Foi Eduardo Galeano que exemplarmente definiu o que foi o período na mineração no Brasil, dizendo que "o ouro deixou buracos no Brasil, templos em Portugal e fábricas na Inglaterra". Tantos anos depois, nos vemos diante do mesmo fenômeno. Agora é uma copa de confederações, uma copa do mundo, que vai deixando buracos no Brasil, ouro na Fifa e na conta de alguns.
Dá pra imaginar o que passa na cabeça da presidenta a essa altura. Se arrependimento matasse...Ah, essa copa...Ah, essas Olimpíadas...Dona de bela biografia de luta e resistência, tem mil pecados e responsabilidades nisso tudo, principalmente porque não soube dizer não a uma situação e acordos que herdou. Até ter que engolir o aperto de mão com José Maria Marin. Se omitiu em tantas coisas... E a óbvia maldade risonha de Blatter rindo ao botar fogo na vaia do estádio.
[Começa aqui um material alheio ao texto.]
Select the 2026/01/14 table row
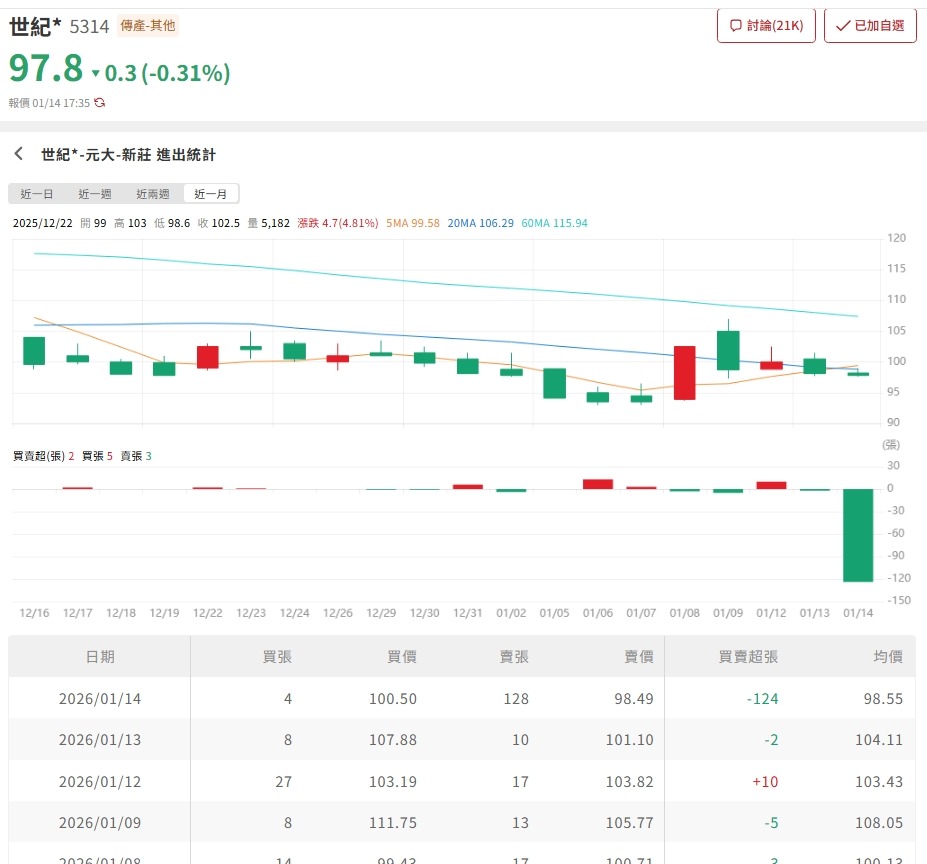927x864 pixels. tap(461, 699)
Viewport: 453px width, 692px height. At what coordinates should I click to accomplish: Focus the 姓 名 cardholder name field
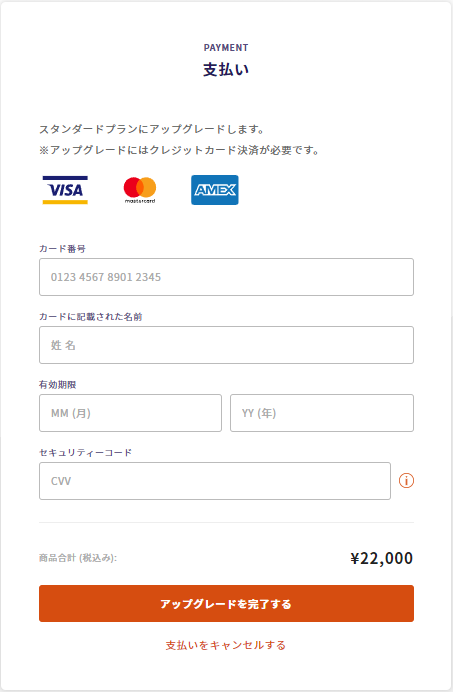tap(226, 345)
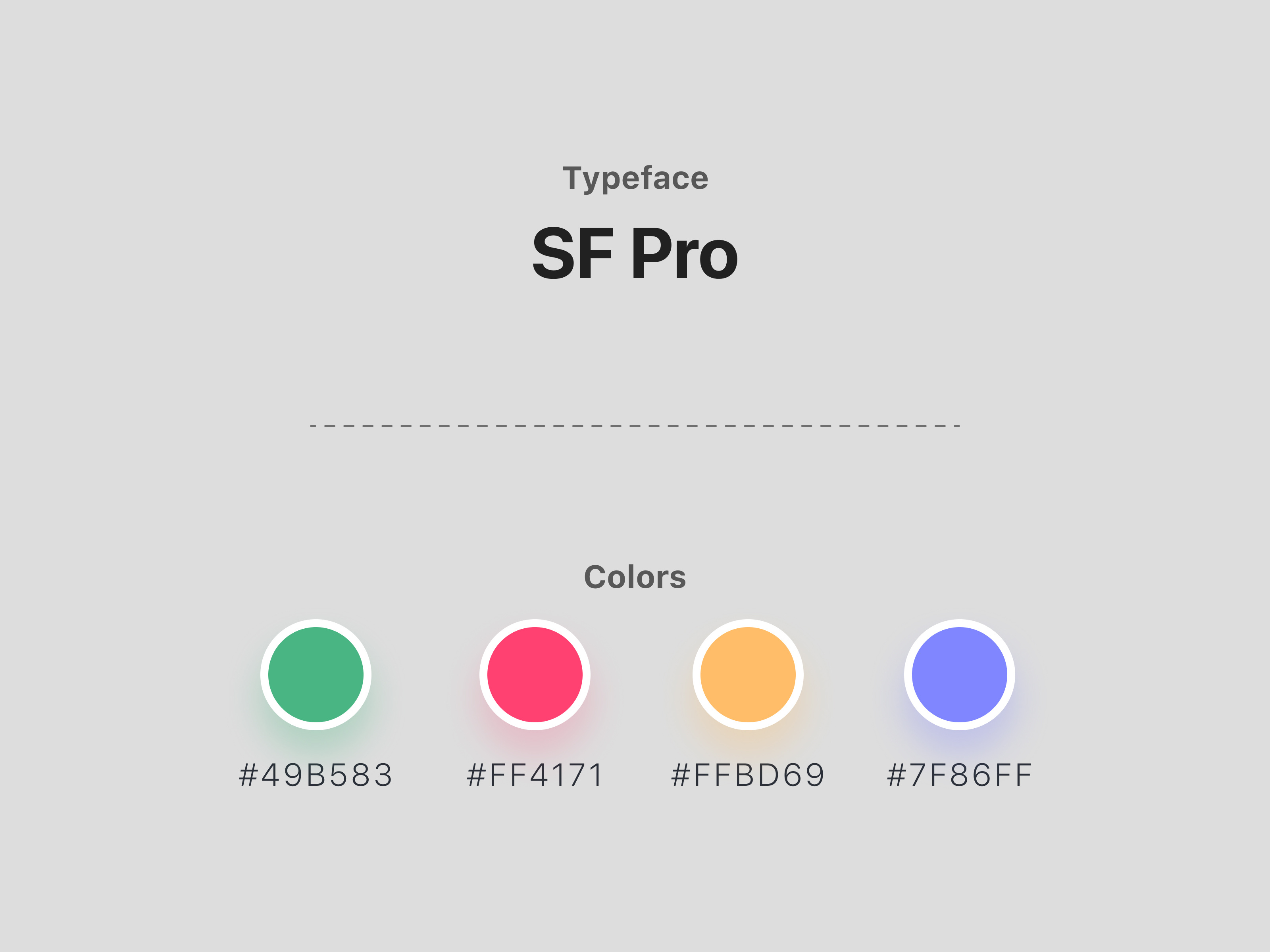This screenshot has height=952, width=1270.
Task: Select the pink-red #FF4171 color circle
Action: point(535,674)
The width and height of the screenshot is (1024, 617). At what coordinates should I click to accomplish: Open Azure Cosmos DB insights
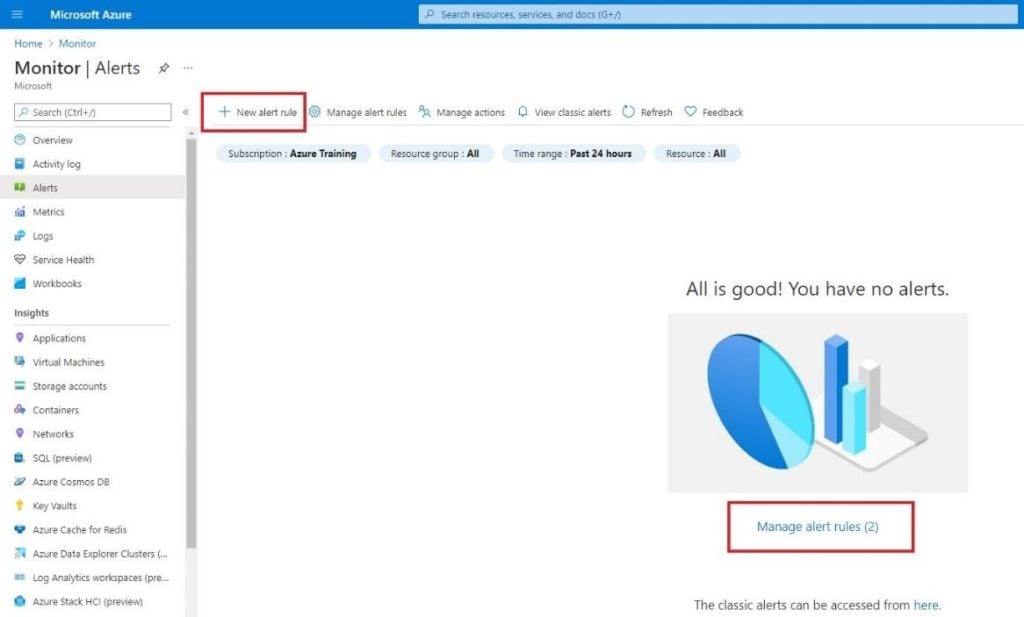[x=74, y=481]
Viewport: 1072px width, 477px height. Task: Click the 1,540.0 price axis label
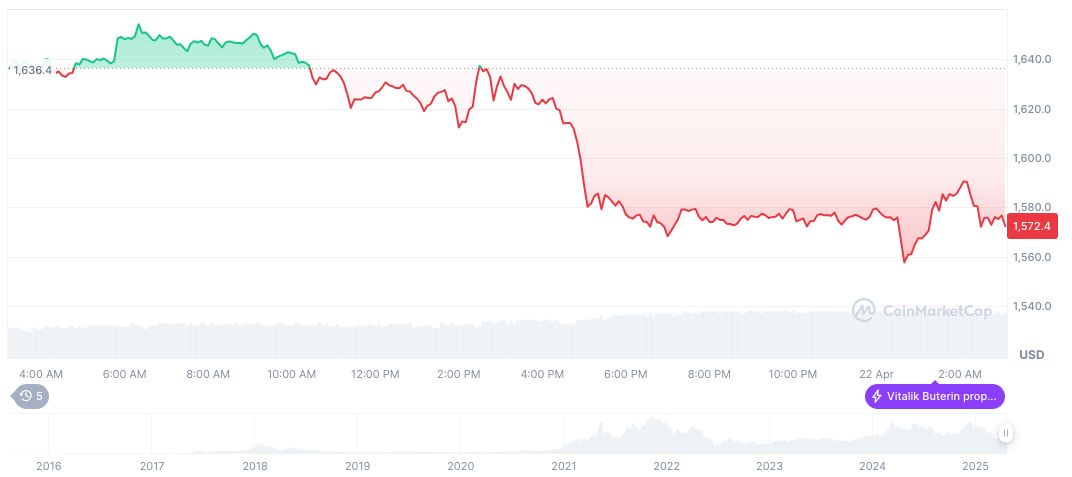click(x=1030, y=306)
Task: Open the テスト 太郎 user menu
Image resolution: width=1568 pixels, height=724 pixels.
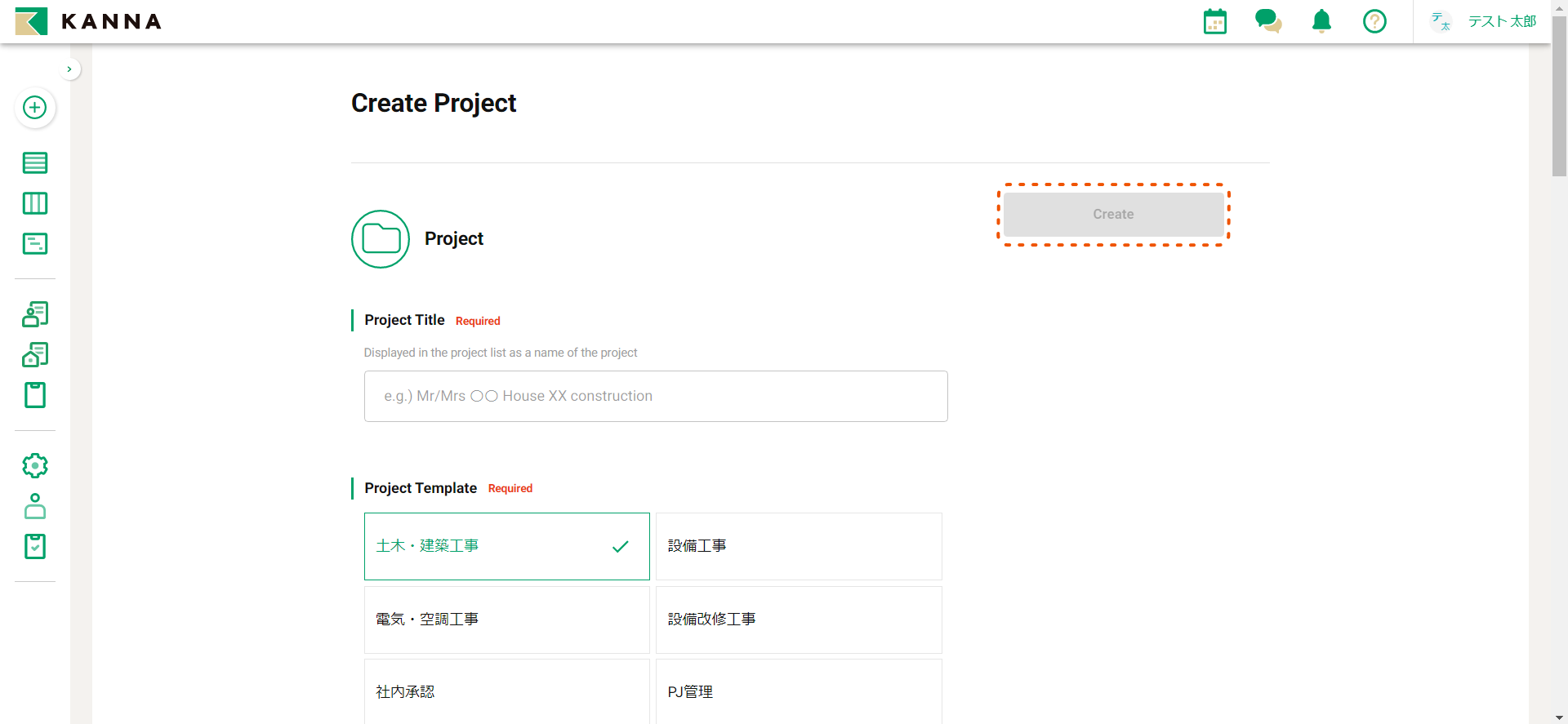Action: [1483, 21]
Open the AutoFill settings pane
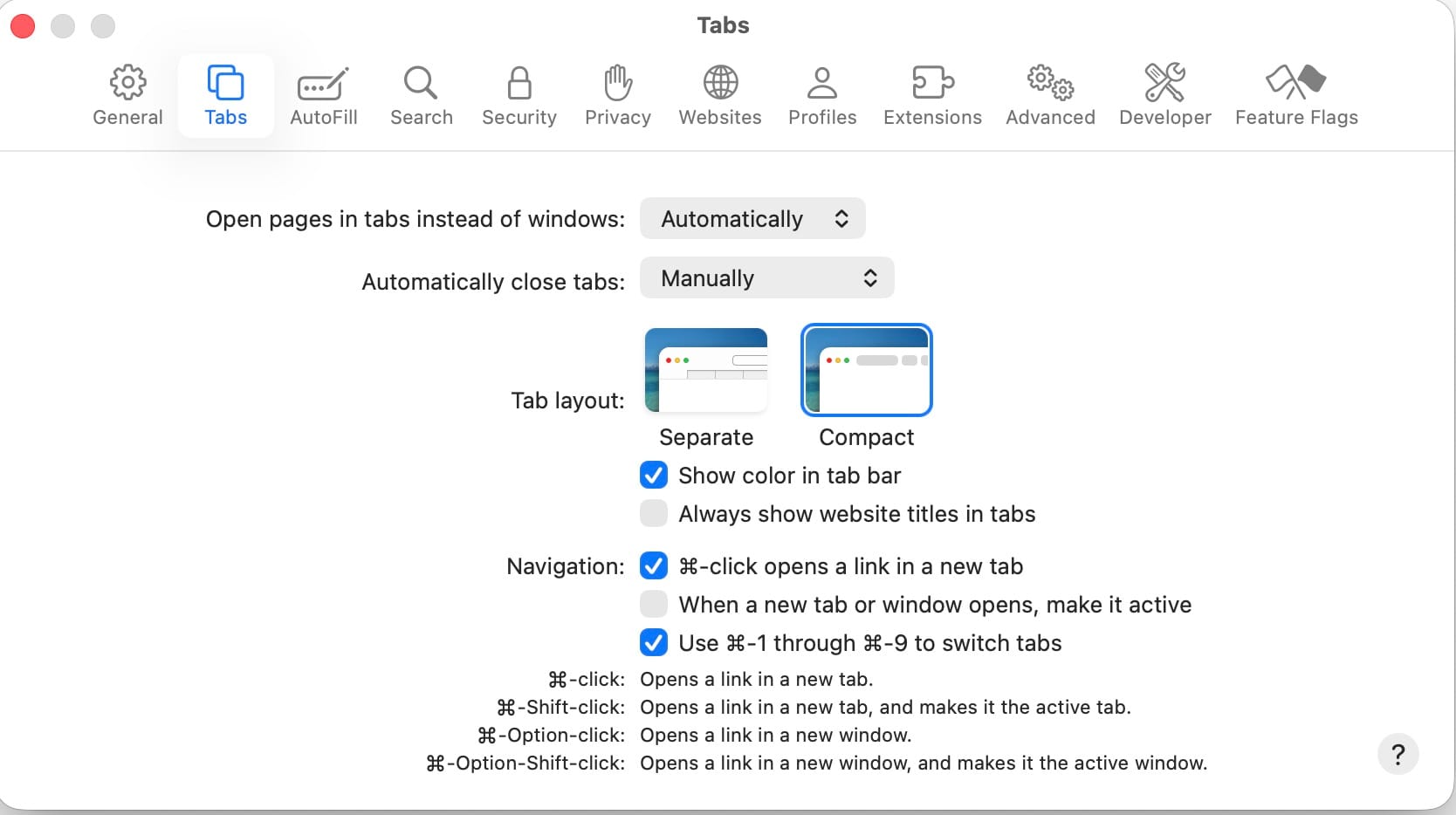The width and height of the screenshot is (1456, 815). 323,95
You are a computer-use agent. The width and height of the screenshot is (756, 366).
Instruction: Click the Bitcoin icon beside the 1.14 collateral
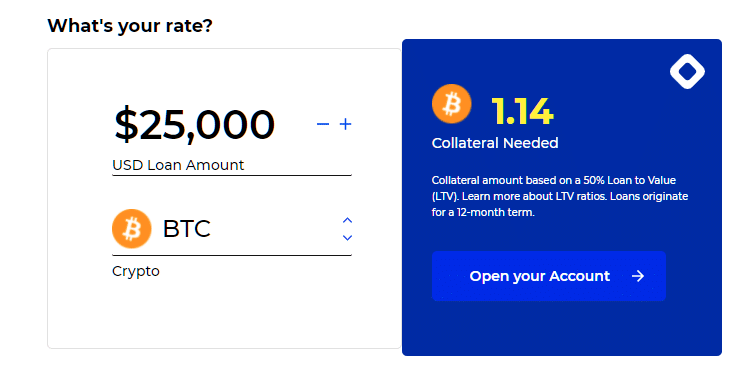pos(452,104)
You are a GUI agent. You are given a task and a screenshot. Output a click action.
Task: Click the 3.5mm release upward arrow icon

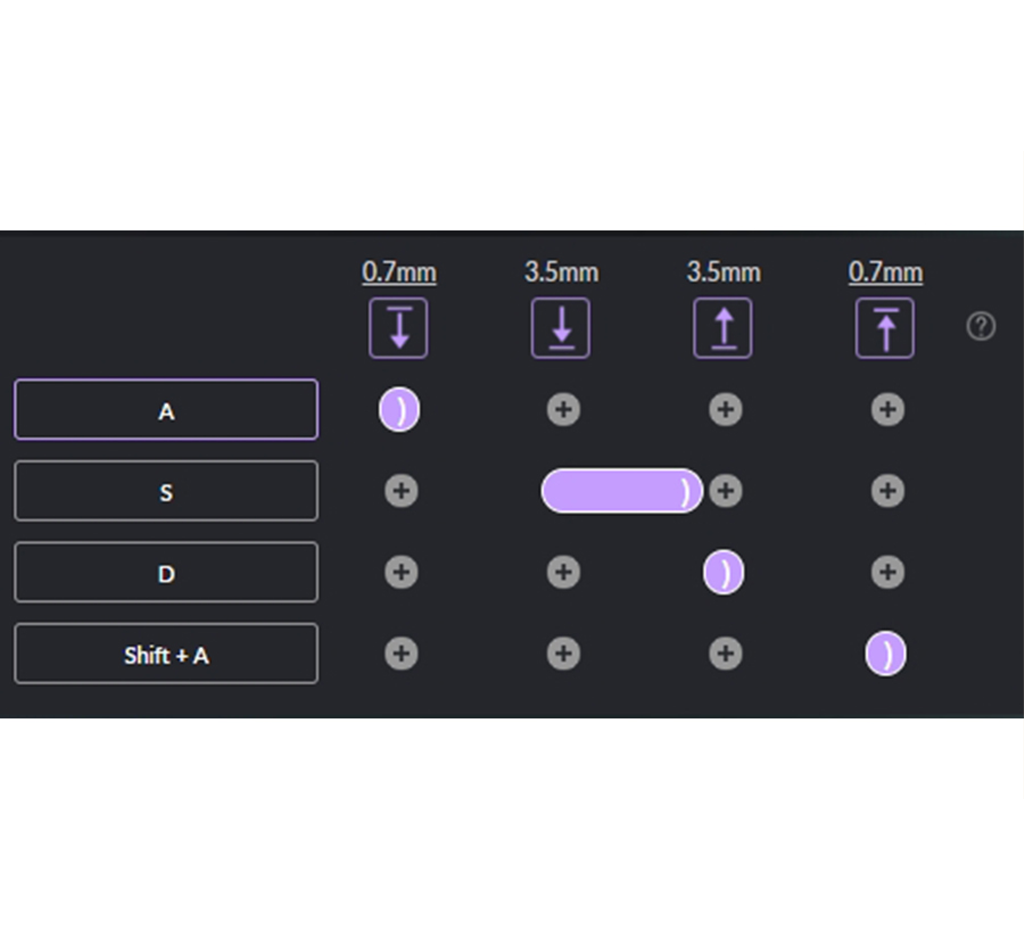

Quem muito se abaixa... Quem muito faz concessão. Nessa história toda, está ficando sozinha com o ônus. Lula, que depois de rasgar sua biografia perdeu o pudor em tudo, segue rindo e lucrando com a copa, em suas viagens e palestras para empreiteiras. Fazendo lobby pra Ricardo Teixeira, Marin...Governadores, políticos, todos...Dilma ficou com o ônus. Pediu isso ao se omitir. Deixou Cabral rasgar a constituição e passar por cima dela no Maracanã. A alma dos removidos pesa, os milhões consumidos em elefantes brancos enquanto o povo pena nos hospitais e escolas debilitadas, no transporte. A conta chegou.
Está sendo cobrada por um povo acostumado a fazer isso. Por mais que ainda queiram dizer que não.
Ps- depois de testemunhar tudo que vi, sei que foram muito mais de cem mil. Ainda tenho muitas perguntas para fazer, tentar responder, várias coisas que não entendi ainda.  Os próximos dias vão dizer, ajudar a entender. Mas tenho certeza de uma coisa: o DNA de um povo que forjou sua história com muita rua e luta foi o decisivo. Muitas vezes brutalmente reprimido por um estado que sempre o deixou à margem. Se reinventando nas brechas, até a próxima luta ou revolta. Não menosprezem. Não tentem distorcer a história dele.
Quanto a Fifa, melhor botar as barbas de molho. Acharam que vinham para um passeio. Teriam um estado de exceção, removeriam casas, debochariam, dariam pé na bunda. Sempre com a cumplicidade colonizada e desonesta de alguns serviçais que vão levando suas generosas partes. Destruiriam nossos templos e nos deixariam de fora da festa. O povo no seu lugar de hábito mandou avisar que vai participar da festa. Do seu jeito. Como ele decidir. Soberano.